Il rogo di Matteuccia
Nel nome sia del Padre,
del Figlio
et de lo Spiritu Sancto
et de Madonna
Sancta Maria
con omne sancto
et de sancto Pietro,
che omne male
torni adreto
et de sancto Benedecto
che fu medico de Christo
che medicò
et non rencapitò
non tolse medicatura
per la Sancta Scriptura,
per la luna et per lo sole,
per Dio nostro Signore.
Altre formule riportate facevano parte di un credo popolare che è sopravvissuto nell’ambito rurale fino a pochi decenni or sono, quando ancora le recitavano per liberare dal malocchio, o per curare malanni, insieme all’uso di erbe e unguenti non dissimili da quelli che Matteuccia usava, e quando, fortunatamente, i roghi e l’Inquisizione erano ormai aboliti!
Non si evince se Matteuccia fosse ancor giovane o in là con gli anni, era originaria di Ripabianca di Deruta, visse per lo piú a Todi dove operò, si sa invece che sapeva leggere, scrivere e aveva una certa cultura, cosa che a quei tempi per una donna non era ben visto dal potere, specialmente quello ecclesiastico.
Per finire, negli atti d’accusa vi sono accenni deliranti che descrivono il suo operato, potremmo definire questi atti la “fotocopia” di tanti, tanti altri che vennero stilati in quei secoli in simili processi. Vi è ad esempio un’affermazione che ricorre almeno una ventina di volte: “Sed mala malis addendo”, cioè “aggiungendo male a male”, di ogni capo che le viene imputato è un crescendo di delirio degli accusatori, fino alla condanna al rogo, in cui, secondo l’accusa, la sua anima sarebbe cosí stata liberata dal corpo, per il bene suo.

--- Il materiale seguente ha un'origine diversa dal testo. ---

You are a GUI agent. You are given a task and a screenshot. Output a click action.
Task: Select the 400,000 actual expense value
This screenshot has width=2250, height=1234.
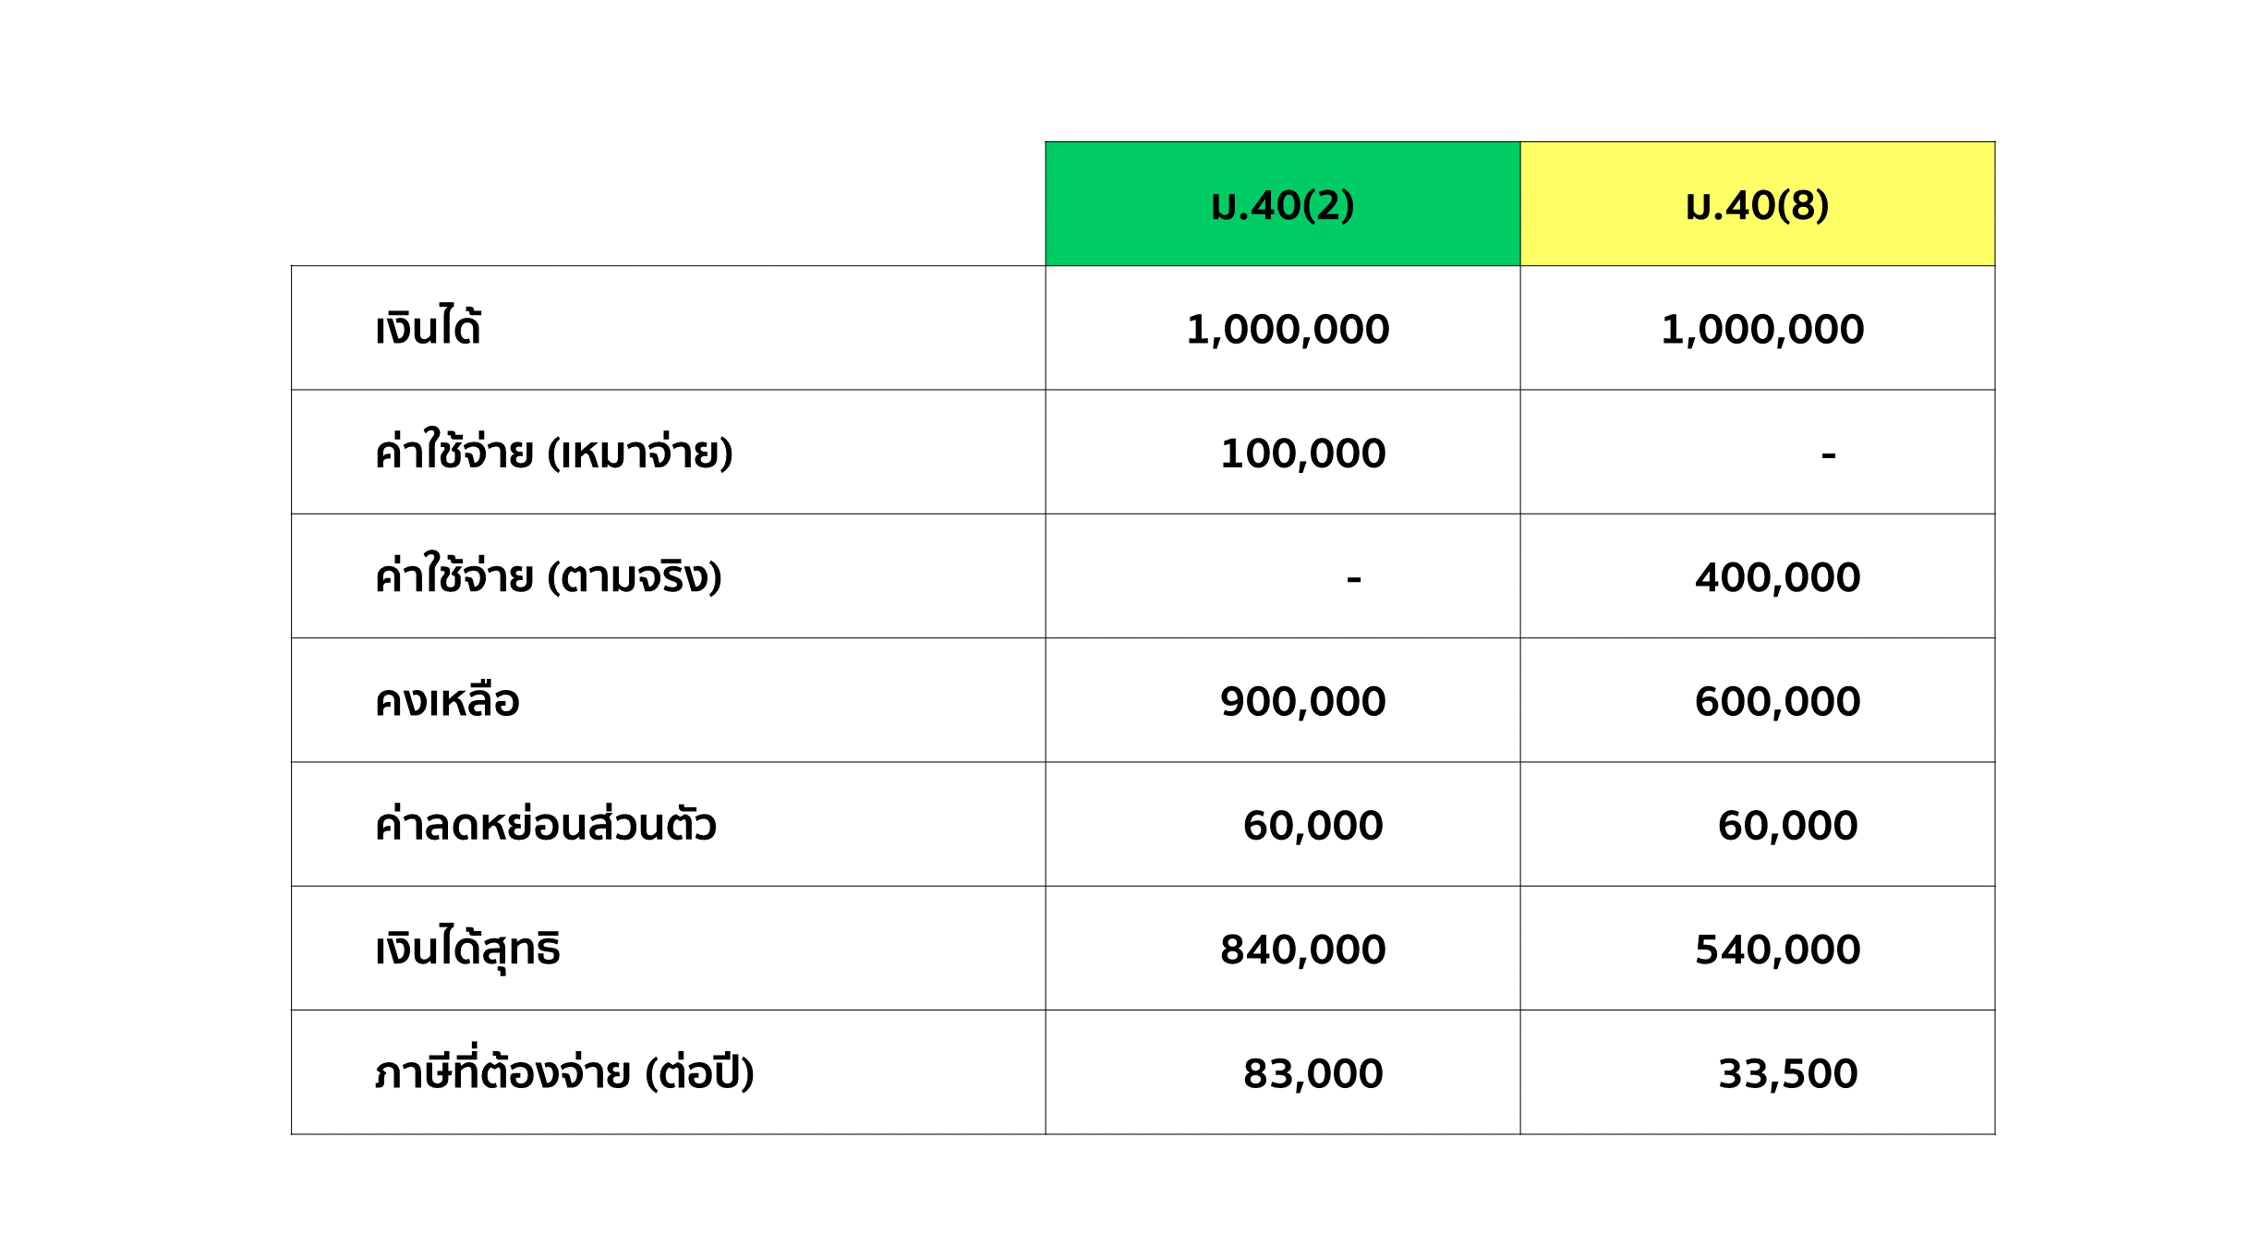pyautogui.click(x=1777, y=577)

Non le fu concessa né difesa né attenuanti.
Era il 20 marzo 1428.
«In nome di Dio amen. Questa è la condanna corporale e la sentenza di condanna corporale data e ratificata, sentenziata e resa di pubblica ragione dal Magnifico e potente Signore Lorenzo de Surdis, romano, onorabile Capitano e Conservatore della pace della città di Todi e del suo distretto per la Santa Chiesa Romana e per il Santissimo padre in Cristo, e signor nostro signore Martino per divina provvidenza Papa V, con la consulenza dell’egregio dottore in legge signor Tommaso di Castiglione Retino, giudice dei malefíci del sunnominato signor Capitano e con l’approvazione, volontà e deliberazione di Generoso Dottore in legge, del signor Pietro de Riccardinis romano, consigliere del suddetto signor Capitano. È scritta, letta e resa di pubblica ragione da me Novello Scuderij da Vassano, pubblico notaro, ed ora notaro ed incaricato dei malefíci del suddetto signor Capitano, nell’anno del Signore 1428, indizione VI, al tempo del Santissimo padre in Cristo Signor nostro Signor Martino per divina provvidenza Papa V, nel giorno e mese infrascritti».